The force of Saturday’s blast was so powerful parts of the roof were raised before crumbling into a pile.
The home, 6355 SW 151st Pl., has been condemned by the county and is expected to be demolished Monday.
Hernandez’s attorney says her client owned the home as a landlord but had nothing to do with what was going on inside.
“She’s not concerned for her own safety but hopes these two kids are alive,” said Hernandez’s attorney, Daniel Espinosa, who is representing her against her insurance carrier, Citizens, to be compensated for the loss of her home.
Miami-Dade police say the home was being used to grow marijuana with hydroponics. Detectives found marijuana plants inside along with chemicals. Hernandez has not lived in the house since 2006.
The residents, identified Tuesday by the Miami-Dade Police Department’s Narcotics Bureau as Erisbel V. Herrera and Maylen Del Castillo, along with two young children, were inside the house at the time of the blast and fled in two vehicles before authorities arrived witnesses said. A neighbor reported spotting one of the suspects escaping while carrying a 6-month-old who seemed to be foaming at the mouth, Espinosa said.
Police spokesman Roy Rutland said Tuesday that the children are OK and that the state Department of Children & Families have been notified.
On Monday, tape to hold back the spread of fumes was attached to the room in which the baby slept and detectives were pulling marijuana plants from that room, Espinosa said.
Herrera and Del Castillo have not been apprehended and investigators are seeking the public’s assistance in locating them. The pair have arrest warrants for trafficking marijuana and child neglect.
Police spokesman Alvaro Zabaleta said that the tenants had been illegally siphoning electricity. Stealing electricity is common among growers who seek to avoid detection by utilities who would become suspicious of unusually high usage from air-conditions and 1,000-watt light bulbs. The rigged wiring along with hot lights can spark fires or explosions.
“My client is not part of that criminal investigation and is assisting authorities,” Espinosa said. Herrera signed the rental lease on the property.
But Hernandez, who moved to another house in Miami-Dade six years ago, has been getting numerous calls after the blown-up home was seen on television.
“This was a strict landlord-tenant relationship and she has been renting to these same tenants for over a year,” the attorney said. “It’s very important that the public understand that Ms. Hernandez is in shock. This ‘grow house’ was owned by Marcia Hernandez and that’s a terrible association. She has a series of emotions — from anger to sadness. Sad that her childhood home has been reduced to rubble because of illegal acts and distraught her children can no longer live there.”
According to Espinosa, Hernandez’s son Rey Hernandez, now 22, had hoped to move back to the home.

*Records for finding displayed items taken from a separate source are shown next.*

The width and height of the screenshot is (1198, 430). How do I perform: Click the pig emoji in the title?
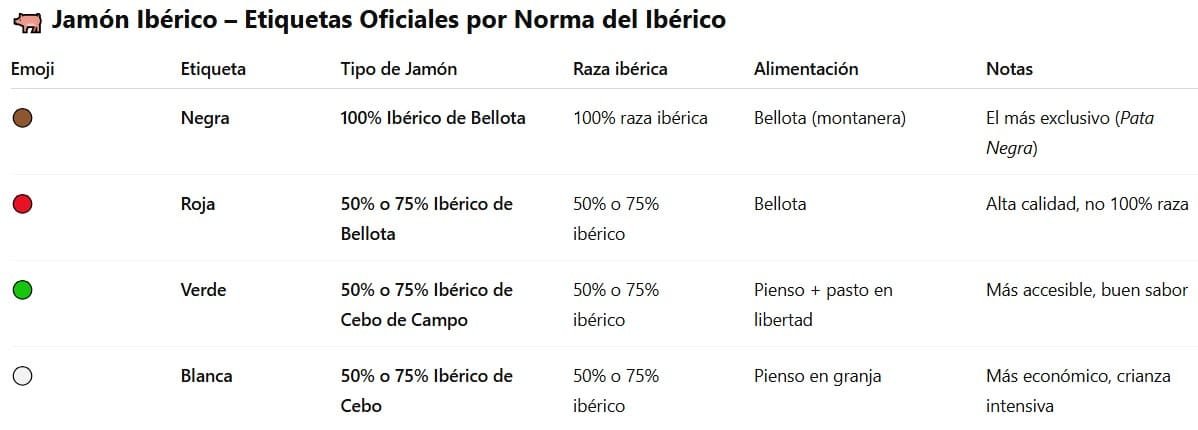pyautogui.click(x=29, y=20)
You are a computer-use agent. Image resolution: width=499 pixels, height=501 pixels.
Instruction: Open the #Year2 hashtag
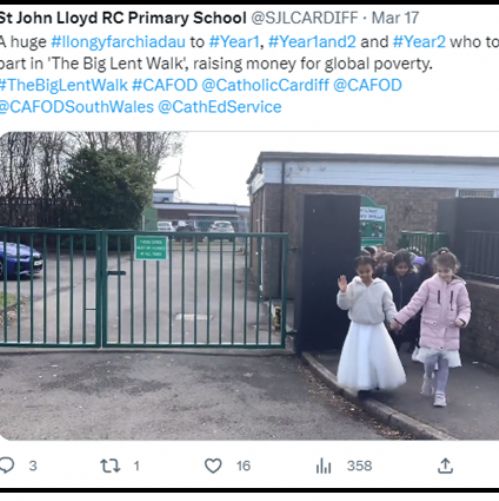(419, 42)
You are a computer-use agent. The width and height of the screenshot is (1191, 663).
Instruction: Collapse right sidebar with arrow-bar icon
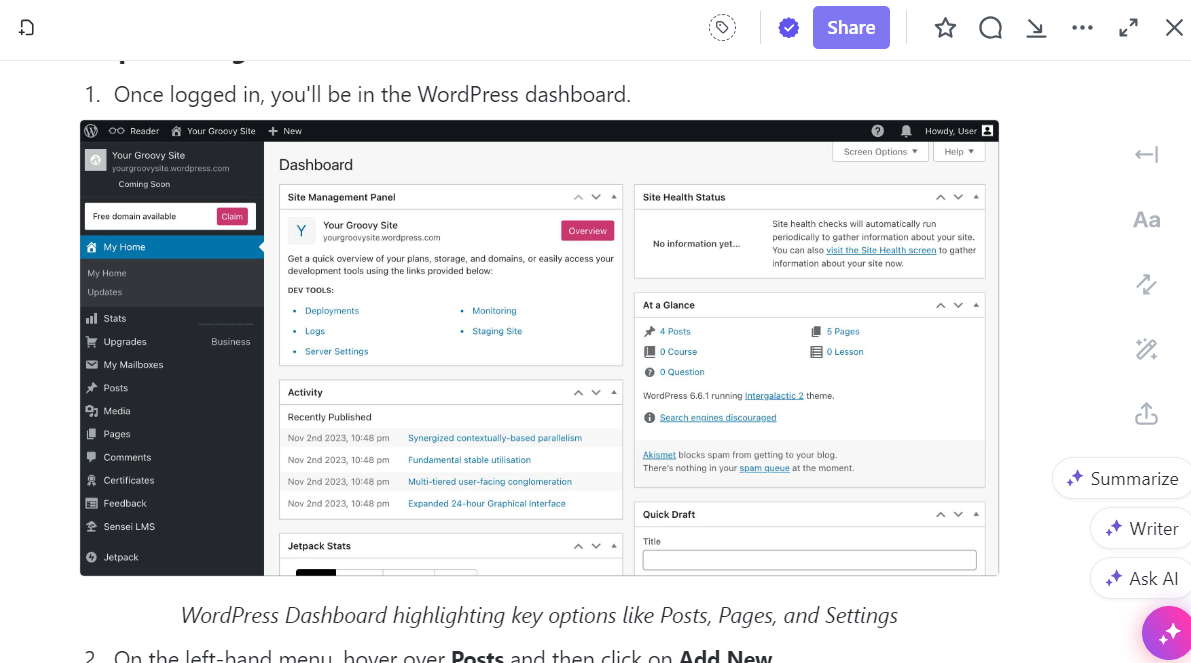[1146, 155]
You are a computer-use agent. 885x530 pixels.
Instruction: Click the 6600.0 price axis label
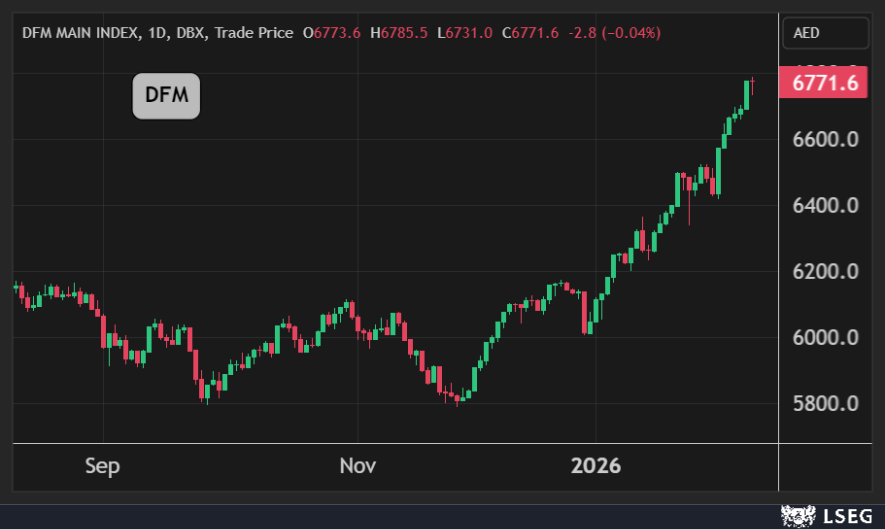point(825,139)
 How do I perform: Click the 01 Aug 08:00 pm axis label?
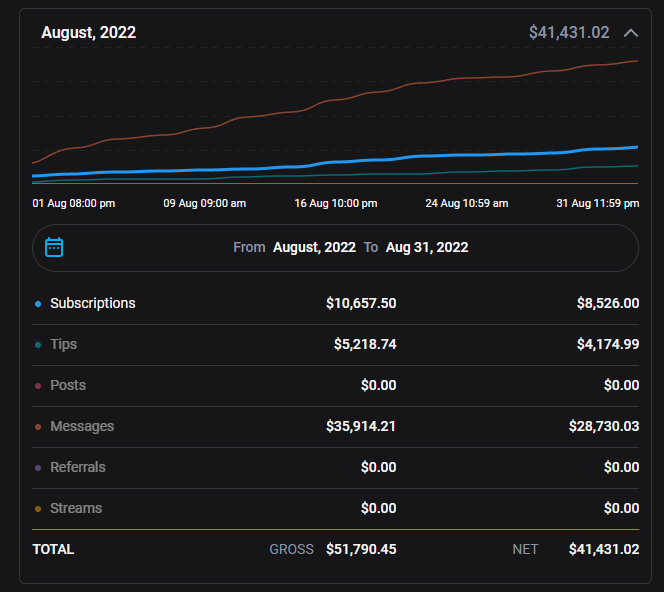point(74,203)
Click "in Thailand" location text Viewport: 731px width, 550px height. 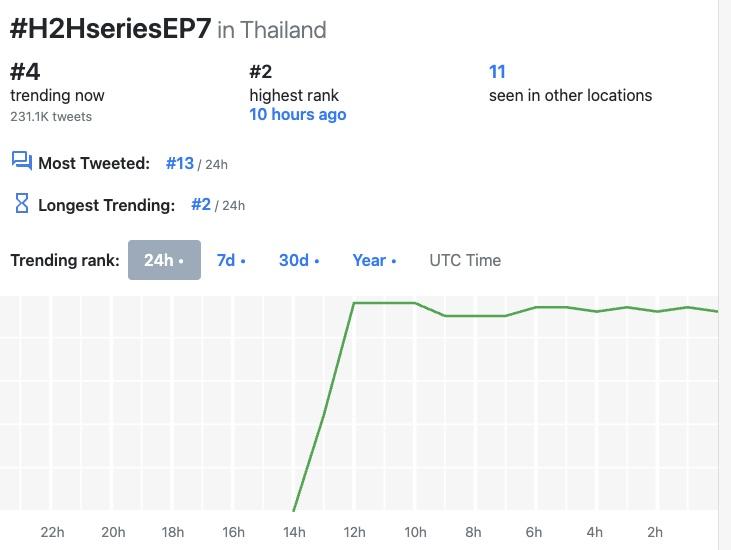272,30
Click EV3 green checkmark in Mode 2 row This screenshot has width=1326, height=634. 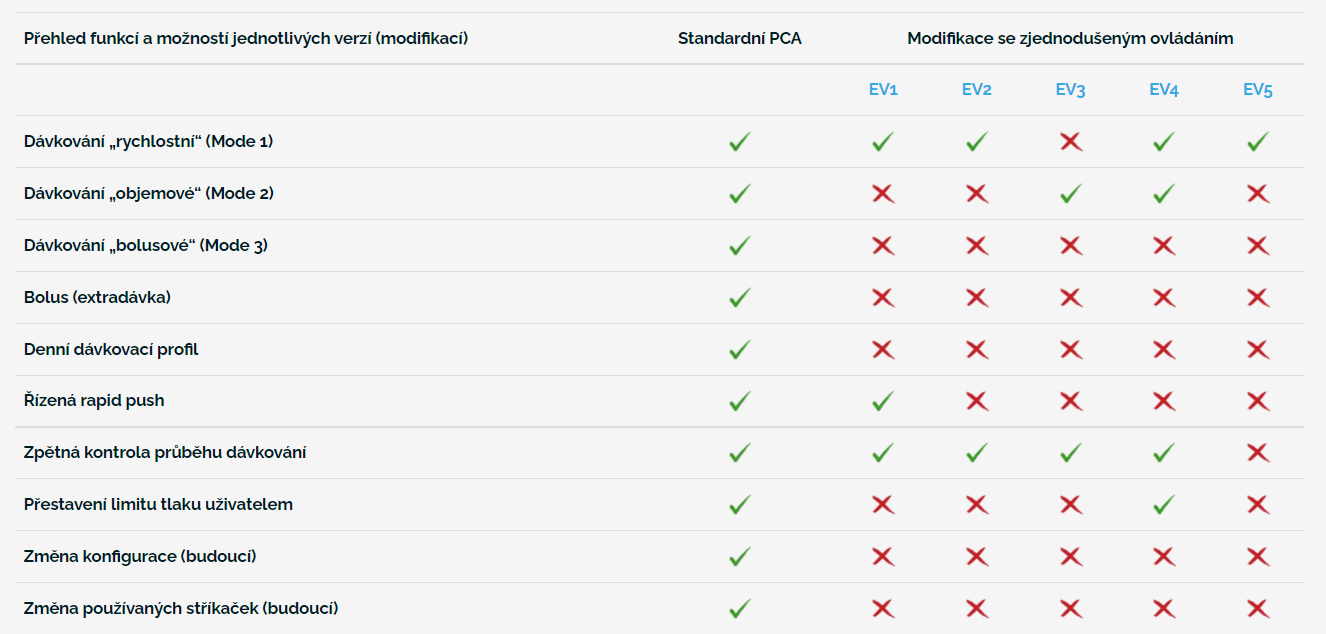[1070, 194]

Hernandez bought the house with her late ex-husband Reinaldo Hernandez in 1989, just before the birth of their son and daughter Tricia, now 19. After her former husband died and she remarried, the family moved to another home in Miami-Dade but kept the West Kendall house for “sentimental value.” She began renting it to a series of tenants in 2006.
Hernandez had no reason to suspect anything amiss with the tenants, who were meticulous about not raising suspicion, said Espinosa, an attorney with the Midtown-based firm Espinosa/Jomarron. “She never went to the house. The tenants would pay the rent on time, they were very proactive in dropping off those checks. The last thing they would have wanted was anyone visiting the home,” he said.
In 2011, Florida led the nation in the number of seized marijuana grow houses, with more than 800 homes, according to the federal Drug Enforcement Administration. South Florida was the hotbed of activity.